Problem description: Please transcribe each of the records exactly as given.

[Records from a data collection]

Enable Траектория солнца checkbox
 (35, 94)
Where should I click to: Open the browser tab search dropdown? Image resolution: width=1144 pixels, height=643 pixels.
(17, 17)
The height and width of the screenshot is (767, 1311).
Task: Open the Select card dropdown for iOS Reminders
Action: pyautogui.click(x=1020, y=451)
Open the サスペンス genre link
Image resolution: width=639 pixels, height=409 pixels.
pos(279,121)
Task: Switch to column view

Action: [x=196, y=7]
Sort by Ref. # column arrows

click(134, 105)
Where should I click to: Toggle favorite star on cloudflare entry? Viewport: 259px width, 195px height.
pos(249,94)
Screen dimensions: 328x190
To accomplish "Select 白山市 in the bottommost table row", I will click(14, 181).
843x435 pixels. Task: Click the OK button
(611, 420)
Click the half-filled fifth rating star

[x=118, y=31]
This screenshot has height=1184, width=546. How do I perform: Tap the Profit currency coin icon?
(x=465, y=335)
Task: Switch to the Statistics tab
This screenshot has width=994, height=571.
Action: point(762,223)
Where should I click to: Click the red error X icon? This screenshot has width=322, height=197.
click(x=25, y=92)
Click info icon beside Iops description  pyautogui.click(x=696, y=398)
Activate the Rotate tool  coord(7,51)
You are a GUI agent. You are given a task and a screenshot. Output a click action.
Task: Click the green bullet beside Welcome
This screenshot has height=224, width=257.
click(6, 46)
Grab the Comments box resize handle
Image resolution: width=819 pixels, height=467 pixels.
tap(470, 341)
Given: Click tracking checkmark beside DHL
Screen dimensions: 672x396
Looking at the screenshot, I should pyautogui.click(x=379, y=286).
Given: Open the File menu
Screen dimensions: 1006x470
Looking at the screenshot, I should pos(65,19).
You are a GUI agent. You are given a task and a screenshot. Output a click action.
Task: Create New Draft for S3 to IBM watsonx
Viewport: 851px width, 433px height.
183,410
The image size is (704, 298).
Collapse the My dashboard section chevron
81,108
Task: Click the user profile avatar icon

Solution to the problem:
Enable Траектория солнца checkbox
 (35, 94)
Where should I click to: Open the browser tab search dropdown? Image resolution: width=1144 pixels, height=643 pixels.
(17, 17)
The height and width of the screenshot is (767, 1311).
Task: Open the Select card dropdown for iOS Reminders
Action: pyautogui.click(x=1020, y=451)
Open the サスペンス genre link
Image resolution: width=639 pixels, height=409 pixels.
pos(279,121)
Task: Switch to column view

Action: [x=196, y=7]
Sort by Ref. # column arrows

click(134, 105)
Where should I click to: Toggle favorite star on cloudflare entry? Viewport: 259px width, 195px height.
pos(249,94)
Screen dimensions: 328x190
To accomplish "Select 白山市 in the bottommost table row", I will click(14, 181).
843x435 pixels. Task: Click the OK button
(611, 420)
Click the half-filled fifth rating star

[x=118, y=31]
This screenshot has height=1184, width=546. How do I perform: Tap the Profit currency coin icon?
(x=465, y=335)
Task: Switch to the Statistics tab
This screenshot has width=994, height=571.
Action: point(762,223)
Where should I click to: Click the red error X icon? This screenshot has width=322, height=197.
click(x=25, y=92)
Click info icon beside Iops description  pyautogui.click(x=696, y=398)
Activate the Rotate tool  coord(7,51)
You are a GUI agent. You are given a task and a screenshot. Output a click action.
Task: Click the green bullet beside Welcome
This screenshot has height=224, width=257.
click(6, 46)
Grab the Comments box resize handle
Image resolution: width=819 pixels, height=467 pixels.
tap(470, 341)
Given: Click tracking checkmark beside DHL
Screen dimensions: 672x396
Looking at the screenshot, I should pyautogui.click(x=379, y=286).
Given: Open the File menu
Screen dimensions: 1006x470
Looking at the screenshot, I should pos(65,19).
You are a GUI agent. You are given a task and a screenshot. Output a click action.
Task: Create New Draft for S3 to IBM watsonx
Viewport: 851px width, 433px height.
183,410
The image size is (704, 298).
Collapse the My dashboard section chevron
81,108
Task: Click the user profile avatar icon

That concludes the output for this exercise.